## Text shown
Politics & Policy

Iran-Contra Revisited?

Our dangerous Iran policy continues.

Even for August, the media’s handling of the latest round of leaks from the usual unnamed sources in State and CIA on the subject of Iran is unusually feckless. The gist of the “story” fed to the press is that some Pentagon officials (and maybe I, as well) met and actually spoke with some Iranians a year or more ago, and then again a month or two ago. These talks were “unauthorized,” which apparently means that Colin Powell and George Tenet weren’t asked for permission beforehand, and, according to Newsday and the Washington Post, they got in the way of the State Department’s own secret talks with members of the Iranian regime. One unnamed deep thinker went so far as to see the dark hand of a neoconservative plot, designed to prod the Iranians into a rigid and uncooperative posture that would defeat State’s efforts to arrive at a deal with Tehran.

The story was given sex appeal by the mention of the name of my old friend Manucher Ghorbanifar, unfairly but predictably cast in the role of the Peter Lorre of Iran-Contra, who was allegedly involved in the talks. And so the journalists in Washington ran around chasing their own very short tails for several days until they concluded a) that people talking to people isn’t much of a story and b) it seems to be about turf, not anything serious, and c) it really doesn’t lead anywhere.

## What to work on
1. In the Iran-Contra Revisited article, which two newspapers are cited as reporting that the talks got in the way of the State Department's secret talks?
2. Summarize the Iran-Contra Revisited article in two sentences.

## Material provided
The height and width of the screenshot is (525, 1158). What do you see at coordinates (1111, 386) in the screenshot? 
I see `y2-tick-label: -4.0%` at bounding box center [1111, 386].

## Answers to each task
1. Newsday and the Washington Post.

2. Leaks from unnamed State and CIA sources claimed that some Pentagon officials, and possibly the author, held unauthorized talks with Iranians that, according to Newsday and the Washington Post, interfered with the State Department's own secret talks with the Iranian regime. The mention of Manucher Ghorbanifar gave the story sex appeal, but after several days journalists concluded that it was about turf, not anything serious, and led nowhere.